%%

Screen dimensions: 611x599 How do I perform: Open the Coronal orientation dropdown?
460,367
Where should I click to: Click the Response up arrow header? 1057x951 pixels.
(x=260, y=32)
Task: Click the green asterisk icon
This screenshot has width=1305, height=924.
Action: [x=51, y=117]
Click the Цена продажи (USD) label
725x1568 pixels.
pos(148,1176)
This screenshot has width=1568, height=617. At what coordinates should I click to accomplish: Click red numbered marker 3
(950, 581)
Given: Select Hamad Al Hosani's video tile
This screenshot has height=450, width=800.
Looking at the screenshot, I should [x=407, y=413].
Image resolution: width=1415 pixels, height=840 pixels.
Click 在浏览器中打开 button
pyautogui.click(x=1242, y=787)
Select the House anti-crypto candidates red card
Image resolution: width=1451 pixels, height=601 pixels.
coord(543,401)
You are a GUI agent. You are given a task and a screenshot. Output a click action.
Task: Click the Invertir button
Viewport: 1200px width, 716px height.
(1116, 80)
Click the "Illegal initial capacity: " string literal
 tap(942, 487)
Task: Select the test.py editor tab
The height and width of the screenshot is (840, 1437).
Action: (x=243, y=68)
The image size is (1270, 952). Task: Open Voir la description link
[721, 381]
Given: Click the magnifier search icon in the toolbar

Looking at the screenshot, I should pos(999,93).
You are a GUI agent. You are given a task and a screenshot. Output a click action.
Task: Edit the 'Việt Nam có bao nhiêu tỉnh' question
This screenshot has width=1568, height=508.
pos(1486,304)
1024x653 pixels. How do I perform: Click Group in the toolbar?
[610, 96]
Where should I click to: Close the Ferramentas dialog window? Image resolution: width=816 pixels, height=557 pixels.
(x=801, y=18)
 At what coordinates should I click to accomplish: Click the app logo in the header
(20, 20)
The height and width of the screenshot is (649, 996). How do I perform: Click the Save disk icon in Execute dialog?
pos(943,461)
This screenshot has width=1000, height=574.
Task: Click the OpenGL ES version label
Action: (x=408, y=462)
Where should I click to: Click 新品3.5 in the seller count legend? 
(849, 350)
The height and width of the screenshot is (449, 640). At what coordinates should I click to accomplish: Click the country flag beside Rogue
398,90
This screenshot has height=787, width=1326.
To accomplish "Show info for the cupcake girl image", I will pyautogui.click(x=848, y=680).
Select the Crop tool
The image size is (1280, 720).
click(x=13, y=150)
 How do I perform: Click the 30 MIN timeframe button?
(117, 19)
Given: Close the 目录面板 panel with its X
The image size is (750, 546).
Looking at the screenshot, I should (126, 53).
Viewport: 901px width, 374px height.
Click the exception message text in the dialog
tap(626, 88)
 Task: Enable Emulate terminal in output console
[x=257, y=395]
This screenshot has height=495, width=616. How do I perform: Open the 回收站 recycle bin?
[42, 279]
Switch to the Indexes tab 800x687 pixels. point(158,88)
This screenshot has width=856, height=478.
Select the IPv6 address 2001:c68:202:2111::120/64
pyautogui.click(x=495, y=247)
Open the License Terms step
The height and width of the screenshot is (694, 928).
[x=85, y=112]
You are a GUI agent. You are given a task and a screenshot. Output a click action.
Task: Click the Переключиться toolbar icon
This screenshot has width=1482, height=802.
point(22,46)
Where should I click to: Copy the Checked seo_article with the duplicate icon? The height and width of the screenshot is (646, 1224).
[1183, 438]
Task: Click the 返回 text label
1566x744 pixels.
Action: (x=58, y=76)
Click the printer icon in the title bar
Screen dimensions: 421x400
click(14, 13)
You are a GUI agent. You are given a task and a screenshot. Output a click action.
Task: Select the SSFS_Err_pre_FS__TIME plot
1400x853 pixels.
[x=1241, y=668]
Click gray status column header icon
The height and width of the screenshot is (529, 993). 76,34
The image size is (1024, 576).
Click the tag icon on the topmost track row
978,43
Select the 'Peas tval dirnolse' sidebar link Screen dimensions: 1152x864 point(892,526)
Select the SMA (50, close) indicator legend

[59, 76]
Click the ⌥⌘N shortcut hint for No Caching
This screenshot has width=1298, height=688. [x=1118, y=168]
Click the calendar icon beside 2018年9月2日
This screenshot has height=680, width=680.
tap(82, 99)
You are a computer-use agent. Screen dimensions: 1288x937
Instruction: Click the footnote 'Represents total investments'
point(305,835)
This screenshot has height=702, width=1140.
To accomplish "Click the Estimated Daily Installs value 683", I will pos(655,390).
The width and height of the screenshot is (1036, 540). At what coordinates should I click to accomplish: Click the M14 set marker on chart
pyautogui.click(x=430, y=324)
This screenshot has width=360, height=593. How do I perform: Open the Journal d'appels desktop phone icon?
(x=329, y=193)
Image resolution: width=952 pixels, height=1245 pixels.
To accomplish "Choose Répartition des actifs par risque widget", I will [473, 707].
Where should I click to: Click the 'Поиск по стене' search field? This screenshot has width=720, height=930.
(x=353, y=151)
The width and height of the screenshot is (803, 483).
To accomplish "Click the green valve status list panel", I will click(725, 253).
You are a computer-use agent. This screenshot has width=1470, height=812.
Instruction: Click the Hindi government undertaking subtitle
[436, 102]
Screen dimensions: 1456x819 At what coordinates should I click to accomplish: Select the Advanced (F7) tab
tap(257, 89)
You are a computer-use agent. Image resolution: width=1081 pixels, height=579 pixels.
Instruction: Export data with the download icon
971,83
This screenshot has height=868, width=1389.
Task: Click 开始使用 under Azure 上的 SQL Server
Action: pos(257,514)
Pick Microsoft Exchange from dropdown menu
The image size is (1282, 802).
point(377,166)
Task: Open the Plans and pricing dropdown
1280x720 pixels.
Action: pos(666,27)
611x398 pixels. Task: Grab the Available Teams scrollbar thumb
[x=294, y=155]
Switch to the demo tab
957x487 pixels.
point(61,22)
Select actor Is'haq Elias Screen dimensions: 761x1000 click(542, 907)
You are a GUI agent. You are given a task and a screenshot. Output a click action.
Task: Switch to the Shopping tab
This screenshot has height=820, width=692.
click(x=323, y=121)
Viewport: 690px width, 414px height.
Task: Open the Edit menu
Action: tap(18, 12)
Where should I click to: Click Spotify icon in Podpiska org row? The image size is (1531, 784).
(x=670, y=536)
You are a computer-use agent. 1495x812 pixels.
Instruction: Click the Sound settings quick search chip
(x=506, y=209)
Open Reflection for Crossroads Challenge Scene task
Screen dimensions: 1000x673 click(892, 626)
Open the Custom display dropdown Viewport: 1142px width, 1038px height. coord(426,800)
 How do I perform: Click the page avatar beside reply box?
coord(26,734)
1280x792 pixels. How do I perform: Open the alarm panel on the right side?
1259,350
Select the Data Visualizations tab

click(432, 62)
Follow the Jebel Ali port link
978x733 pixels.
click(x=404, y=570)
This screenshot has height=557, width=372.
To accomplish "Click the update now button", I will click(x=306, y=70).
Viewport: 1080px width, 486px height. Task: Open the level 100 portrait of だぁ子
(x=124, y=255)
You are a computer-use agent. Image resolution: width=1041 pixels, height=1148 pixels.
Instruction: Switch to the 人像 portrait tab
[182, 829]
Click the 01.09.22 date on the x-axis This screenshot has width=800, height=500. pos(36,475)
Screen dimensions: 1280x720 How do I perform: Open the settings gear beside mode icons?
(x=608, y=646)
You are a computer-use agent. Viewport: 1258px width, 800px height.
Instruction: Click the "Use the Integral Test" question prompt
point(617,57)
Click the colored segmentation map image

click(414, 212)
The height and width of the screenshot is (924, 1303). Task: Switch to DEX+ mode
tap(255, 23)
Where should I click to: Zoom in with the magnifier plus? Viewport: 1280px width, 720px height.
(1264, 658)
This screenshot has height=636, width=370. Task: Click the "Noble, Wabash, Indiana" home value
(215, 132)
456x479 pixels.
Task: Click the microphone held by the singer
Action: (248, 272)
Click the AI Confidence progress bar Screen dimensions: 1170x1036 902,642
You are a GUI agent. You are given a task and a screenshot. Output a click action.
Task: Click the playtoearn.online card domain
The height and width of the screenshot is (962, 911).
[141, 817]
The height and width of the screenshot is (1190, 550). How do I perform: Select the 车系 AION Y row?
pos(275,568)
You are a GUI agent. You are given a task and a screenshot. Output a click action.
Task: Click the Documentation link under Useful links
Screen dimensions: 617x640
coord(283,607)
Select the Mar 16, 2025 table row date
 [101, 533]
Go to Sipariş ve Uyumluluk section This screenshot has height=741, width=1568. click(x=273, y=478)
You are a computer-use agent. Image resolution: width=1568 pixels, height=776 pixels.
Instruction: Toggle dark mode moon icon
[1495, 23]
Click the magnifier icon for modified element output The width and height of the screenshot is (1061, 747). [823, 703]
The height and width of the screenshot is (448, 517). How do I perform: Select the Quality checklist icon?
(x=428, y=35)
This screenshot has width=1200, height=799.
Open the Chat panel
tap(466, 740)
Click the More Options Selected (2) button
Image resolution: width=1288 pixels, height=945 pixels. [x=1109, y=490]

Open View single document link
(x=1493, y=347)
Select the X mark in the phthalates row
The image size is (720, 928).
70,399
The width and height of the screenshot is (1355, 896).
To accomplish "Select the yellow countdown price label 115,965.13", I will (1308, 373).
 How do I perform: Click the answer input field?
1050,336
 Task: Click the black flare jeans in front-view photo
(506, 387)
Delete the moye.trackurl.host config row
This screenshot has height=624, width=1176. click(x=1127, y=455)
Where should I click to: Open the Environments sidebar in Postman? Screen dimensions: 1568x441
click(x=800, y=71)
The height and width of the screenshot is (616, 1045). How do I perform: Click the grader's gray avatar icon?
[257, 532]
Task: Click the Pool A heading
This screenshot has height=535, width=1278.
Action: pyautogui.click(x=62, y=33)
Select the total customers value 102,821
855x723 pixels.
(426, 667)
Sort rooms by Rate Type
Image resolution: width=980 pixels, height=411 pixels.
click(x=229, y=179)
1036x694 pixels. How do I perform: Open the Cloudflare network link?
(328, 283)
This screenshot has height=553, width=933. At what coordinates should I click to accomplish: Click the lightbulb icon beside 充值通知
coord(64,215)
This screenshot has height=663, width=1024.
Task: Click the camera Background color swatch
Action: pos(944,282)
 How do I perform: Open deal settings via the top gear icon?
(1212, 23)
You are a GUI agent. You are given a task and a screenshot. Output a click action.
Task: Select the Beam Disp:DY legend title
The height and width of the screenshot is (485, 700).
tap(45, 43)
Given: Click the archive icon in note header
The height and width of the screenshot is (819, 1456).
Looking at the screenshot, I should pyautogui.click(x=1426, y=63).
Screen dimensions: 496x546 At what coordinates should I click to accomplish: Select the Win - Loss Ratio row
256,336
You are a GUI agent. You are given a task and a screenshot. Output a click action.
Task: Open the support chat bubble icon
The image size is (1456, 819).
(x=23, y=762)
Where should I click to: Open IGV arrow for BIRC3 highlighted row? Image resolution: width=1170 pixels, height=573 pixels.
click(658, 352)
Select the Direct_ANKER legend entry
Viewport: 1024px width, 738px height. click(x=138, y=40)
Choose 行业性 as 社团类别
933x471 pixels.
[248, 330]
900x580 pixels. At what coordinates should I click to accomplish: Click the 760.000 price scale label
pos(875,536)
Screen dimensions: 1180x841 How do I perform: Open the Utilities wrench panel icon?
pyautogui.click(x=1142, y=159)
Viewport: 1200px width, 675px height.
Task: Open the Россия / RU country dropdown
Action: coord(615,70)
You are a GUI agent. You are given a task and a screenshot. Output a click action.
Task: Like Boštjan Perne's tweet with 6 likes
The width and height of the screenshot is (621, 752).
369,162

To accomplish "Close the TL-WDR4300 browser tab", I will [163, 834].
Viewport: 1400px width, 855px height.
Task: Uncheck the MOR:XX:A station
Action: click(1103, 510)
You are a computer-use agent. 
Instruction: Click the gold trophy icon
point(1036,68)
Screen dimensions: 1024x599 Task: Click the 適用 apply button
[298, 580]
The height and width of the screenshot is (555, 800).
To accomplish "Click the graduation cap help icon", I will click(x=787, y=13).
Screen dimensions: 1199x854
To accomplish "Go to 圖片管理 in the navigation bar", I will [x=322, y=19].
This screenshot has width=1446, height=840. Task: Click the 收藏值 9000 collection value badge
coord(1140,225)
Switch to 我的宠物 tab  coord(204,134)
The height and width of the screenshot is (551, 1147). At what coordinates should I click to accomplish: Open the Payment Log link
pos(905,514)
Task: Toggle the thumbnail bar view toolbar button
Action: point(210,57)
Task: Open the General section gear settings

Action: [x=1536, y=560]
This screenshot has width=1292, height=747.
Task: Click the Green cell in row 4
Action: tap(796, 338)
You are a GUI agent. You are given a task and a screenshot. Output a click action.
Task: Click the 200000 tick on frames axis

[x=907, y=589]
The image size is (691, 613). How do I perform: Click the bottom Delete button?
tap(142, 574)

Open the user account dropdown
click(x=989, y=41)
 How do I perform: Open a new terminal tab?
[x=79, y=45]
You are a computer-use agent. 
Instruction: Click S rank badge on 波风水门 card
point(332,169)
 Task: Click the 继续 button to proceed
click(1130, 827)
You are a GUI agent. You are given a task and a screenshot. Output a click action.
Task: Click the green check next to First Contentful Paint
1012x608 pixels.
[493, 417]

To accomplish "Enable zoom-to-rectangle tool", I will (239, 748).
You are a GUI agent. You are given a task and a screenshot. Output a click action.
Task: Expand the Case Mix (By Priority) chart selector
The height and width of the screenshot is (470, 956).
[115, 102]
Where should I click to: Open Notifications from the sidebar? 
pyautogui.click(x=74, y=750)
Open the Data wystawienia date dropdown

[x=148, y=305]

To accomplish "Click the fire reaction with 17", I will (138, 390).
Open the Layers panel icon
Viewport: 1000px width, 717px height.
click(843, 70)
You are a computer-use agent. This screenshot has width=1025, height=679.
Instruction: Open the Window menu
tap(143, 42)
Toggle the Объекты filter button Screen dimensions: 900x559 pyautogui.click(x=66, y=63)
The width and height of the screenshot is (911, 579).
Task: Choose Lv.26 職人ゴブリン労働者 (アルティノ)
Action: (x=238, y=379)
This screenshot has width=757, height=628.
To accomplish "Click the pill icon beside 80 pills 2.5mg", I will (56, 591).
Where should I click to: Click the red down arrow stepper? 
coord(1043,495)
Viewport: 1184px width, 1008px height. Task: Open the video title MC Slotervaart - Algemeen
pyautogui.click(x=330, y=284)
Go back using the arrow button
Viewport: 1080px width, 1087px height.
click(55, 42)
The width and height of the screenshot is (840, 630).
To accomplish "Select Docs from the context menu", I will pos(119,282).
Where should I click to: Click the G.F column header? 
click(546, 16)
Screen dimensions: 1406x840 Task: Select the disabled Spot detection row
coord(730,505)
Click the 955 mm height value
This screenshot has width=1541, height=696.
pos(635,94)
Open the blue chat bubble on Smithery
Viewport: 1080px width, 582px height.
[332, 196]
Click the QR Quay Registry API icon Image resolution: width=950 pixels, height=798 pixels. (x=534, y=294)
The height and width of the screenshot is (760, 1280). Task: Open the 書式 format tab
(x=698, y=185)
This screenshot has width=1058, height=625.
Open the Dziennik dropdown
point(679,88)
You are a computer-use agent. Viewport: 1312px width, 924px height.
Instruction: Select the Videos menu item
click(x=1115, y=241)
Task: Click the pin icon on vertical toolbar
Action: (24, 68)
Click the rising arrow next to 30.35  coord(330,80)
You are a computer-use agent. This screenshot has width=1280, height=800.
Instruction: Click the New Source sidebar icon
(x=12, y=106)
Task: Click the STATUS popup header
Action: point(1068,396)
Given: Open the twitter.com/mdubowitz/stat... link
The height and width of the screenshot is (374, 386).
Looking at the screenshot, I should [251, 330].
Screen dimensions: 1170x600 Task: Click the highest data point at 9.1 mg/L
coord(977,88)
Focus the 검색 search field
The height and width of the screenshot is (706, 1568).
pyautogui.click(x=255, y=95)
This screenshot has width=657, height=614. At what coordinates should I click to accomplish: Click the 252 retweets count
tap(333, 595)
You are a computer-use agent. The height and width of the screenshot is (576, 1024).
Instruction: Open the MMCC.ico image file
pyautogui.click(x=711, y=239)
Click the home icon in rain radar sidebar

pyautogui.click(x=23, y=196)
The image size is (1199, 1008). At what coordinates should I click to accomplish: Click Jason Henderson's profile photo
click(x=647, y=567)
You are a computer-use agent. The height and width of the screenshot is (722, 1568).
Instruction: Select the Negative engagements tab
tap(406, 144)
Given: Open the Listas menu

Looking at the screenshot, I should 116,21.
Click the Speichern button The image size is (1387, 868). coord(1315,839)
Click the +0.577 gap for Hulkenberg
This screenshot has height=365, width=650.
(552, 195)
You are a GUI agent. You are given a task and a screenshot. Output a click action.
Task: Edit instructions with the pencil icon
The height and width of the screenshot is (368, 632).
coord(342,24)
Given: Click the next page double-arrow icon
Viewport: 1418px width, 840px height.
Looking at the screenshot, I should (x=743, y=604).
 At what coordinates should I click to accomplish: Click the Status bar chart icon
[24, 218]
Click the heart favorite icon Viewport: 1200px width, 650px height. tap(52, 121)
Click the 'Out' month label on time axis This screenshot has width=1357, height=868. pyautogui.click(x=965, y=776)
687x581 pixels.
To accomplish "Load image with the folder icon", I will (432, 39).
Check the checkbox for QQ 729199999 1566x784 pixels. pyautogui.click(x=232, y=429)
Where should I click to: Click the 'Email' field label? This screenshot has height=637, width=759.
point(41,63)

%%

Reproduce the records above verbatim, starting at the line containing "Task: Click the 返回 text label" and ending at the line containing "This screenshot has width=1298, height=688.", both included.

■ **RESPONSE TO THE EXERCISE**
Task: Click the 返回 text label
1566x744 pixels.
Action: (x=58, y=76)
Click the printer icon in the title bar
Screen dimensions: 421x400
click(14, 13)
You are a GUI agent. You are given a task and a screenshot. Output a click action.
Task: Select the SSFS_Err_pre_FS__TIME plot
1400x853 pixels.
[x=1241, y=668]
Click gray status column header icon
The height and width of the screenshot is (529, 993). 76,34
The image size is (1024, 576).
Click the tag icon on the topmost track row
978,43
Select the 'Peas tval dirnolse' sidebar link Screen dimensions: 1152x864 point(892,526)
Select the SMA (50, close) indicator legend

[59, 76]
Click the ⌥⌘N shortcut hint for No Caching
This screenshot has width=1298, height=688. [x=1118, y=168]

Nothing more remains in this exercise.